Con riferimento a tale ultimo provvedimento, quanto dedotto dalla difesa del Comune appare contraddetto dagli atti;il ricorrente risulta infatti aver notificato (in particolare, per il Comune resistente, al domicilio eletto presso il difensore) in data 7 febbraio 2011, anteriormente alla riproposizione della eccezione di inammissibilità, e depositato in data 15 febbraio 2011, un secondo ricorso per motivi aggiunti, con cui chiede l'annullamento della determinazione 7/09 di cui si tratta.
Con riferimento alla nota 166/UT del 25 febbraio 2009, con cui, a detta della difesa del Comune «…è stato chiaramente comunicato che il termine ultimo per la procedura di espropriazione era da considerarsi il 4 marzo 2009…» , non si rinviene, nel corpo del documento alcun passaggio atto a sostenere la tesi difensiva citata, né esplicitamente, né implicitamente.

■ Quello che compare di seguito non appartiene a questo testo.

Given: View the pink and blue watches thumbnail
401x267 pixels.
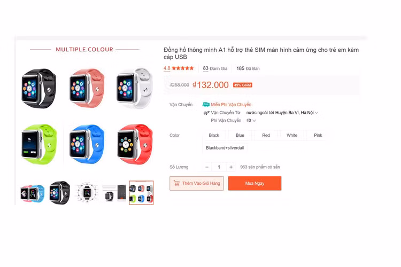Looking at the screenshot, I should 32,193.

Nella citata nota non vi è infatti alcun riferimento espresso al termine del 4 marzo 2009;anzi, da una sua lettura, si deve escludere che il Comune potesse ritenere che tale data fosse quella entro cui avrebbe dovuto essere emanato il decreto di esproprio;si legge infatti nell’atto che «…qualora, entro 45 giorni dalla notifica della presente la S.V. non dovesse far pervenire la documentazione richiesta, si procederà all’emissione del decreto definitivo di esproprio…» ;poiché la nota è datata 25 febbraio 2009, il termine di 45 giorni sarebbe scaduto al minimo il giorno 11 aprile 2009, ben oltre il 4 marzo 2009.
Ancora preliminarmente, è opportuno individuare la data della dichiarazione di pubblica utilità, anche al fine di determinare quale sia la normativa applicabile al caso di specie.
In base agli artt. 57 e 59 del TU espropriazioni, esso non si applica ai progetti per i quali, prima del 30 giugno 2003 (data della sua entrata in vigore), sia intervenuta la dichiarazione di pubblica utilità. Nel caso di specie, la dichiarazione di pubblica utilità deve essere ricondotta alla delibera del Consiglio comunale di Randazzo n. 74 del 16 settembre 2002, con cui è stato deciso «...Di approvare, per le finalità di cui all’art. 1 della L. n. 1/78, così come recepita dall’art. 4 della L.R. n. 35/78, il progetto per l’approvazione di una caserma dei Vigili del Fuoco in contrada San Lorenzo...» ;delibera che, a tenore di quanto attestatovi in calce dal Segretario comunale, è divenuta esecutiva il giorno 23 ottobre 2002.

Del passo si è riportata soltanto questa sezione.